Preoperative Thyroid Nodule mRNA Expression Signatures to Predict Postoperative Thyroid Histopathology

Introduction

• The primary role for thyroid nodule molecular testing is to risk stratify nodules with indeterminate cytology (ITN – those with (B)ethesda III/IV cytology).
  • The primary objective is to find molecularly benign nodules and thus avoid unnecessary diagnostic surgery.
• Molecular testing may also provide prognostic information in ITN when suspicious for thyroid cancer.
  • For BV/VI thyroid nodules, the main goal of molecular testing is to obtain prognostic information.
• The Afirma Genomic Sequencing Classifier (GSC) is an exome-enriched RNA sequencing test that utilizes genomic classifiers to risk stratify ITN and reports on expressed variants and fusions in Afirma GSC-(S)uspicious nodules and in nodules with BV/VI cytology).
  • Expressed variants and fusions are reported as part of the Afirma Xpression Atlas (XA).
• The Afirma Genomic Resource for Intelligent Discovery (GRID) is a research use only tool that contains mRNA based molecular signatures and data points beyond expressed variants and fusions that may provide molecular data for research to improve upon the current prognostic information associated with clinically reported data.
• This study aimed to evaluate Afirma GRID for molecular signatures to preoperatively differentiate American Thyroid Association (ATA) low risk from intermediate/high risk thyroid cancers.

Methods

A retrospective cohort study of adult patients presenting to a community otolaryngology practice for evaluation of thyroid nodules between 2017-2025 was conducted.

A total of 163 patients who had Afirma GSC testing (ordered at the discretion of the clinical provider) had final histopathology reports associated.
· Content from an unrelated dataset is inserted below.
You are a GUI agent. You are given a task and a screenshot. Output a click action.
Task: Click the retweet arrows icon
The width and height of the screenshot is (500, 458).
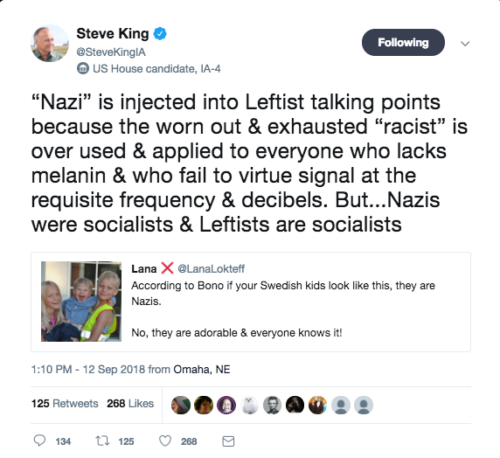[x=102, y=441]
• 119 had Afirma GSC-S result or had BV/VI cytology.
• Surgical pathology stratified by ATA risk of recurrence criteria was correlated with expressed mutations and Afirma GRID signatures.
• Of the 119 cases, 75 samples had risk assigned (cases that were histologically benign or NIFTP did not have ATA risk assigned).

Conclusion

• BRAFV600E and other classically described canonical mutations did not differentiate low from intermediate risk thyroid cancers in this cohort.
• The mRNA expression of immune activation, cell cycle progression, and hypoxia hallmark signatures were significantly different between thyroid cancers with ATA low and intermediate risk categorization.
• If validated for clinical use, GRID signatures may represent novel preoperative prognostic markers for molecularly suspicious ITN or nodules with BV/VI cytology.